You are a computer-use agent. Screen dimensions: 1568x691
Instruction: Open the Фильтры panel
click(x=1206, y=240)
--
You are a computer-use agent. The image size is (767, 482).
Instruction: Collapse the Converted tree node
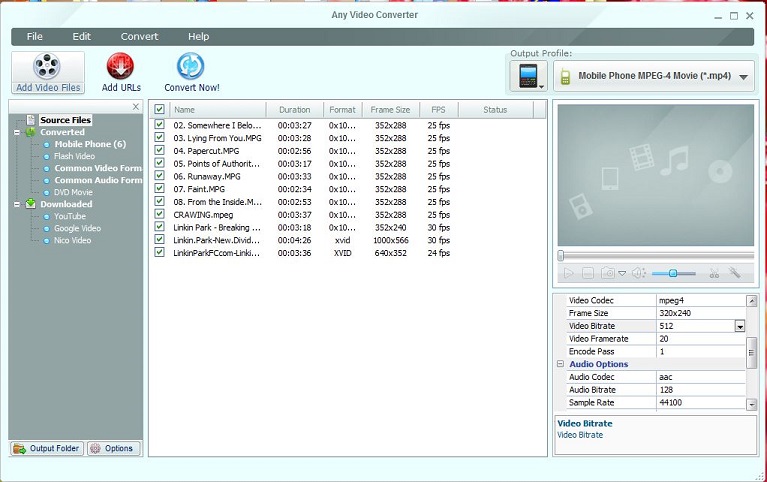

- _ASSIGNED TASK_:
Lines with the word "computer" in them should be copied from the preceding records.

- _TASK RESPONSE_:
You are a computer-use agent. Screen dimensions: 1568x691
You are a computer-use agent. The image size is (767, 482).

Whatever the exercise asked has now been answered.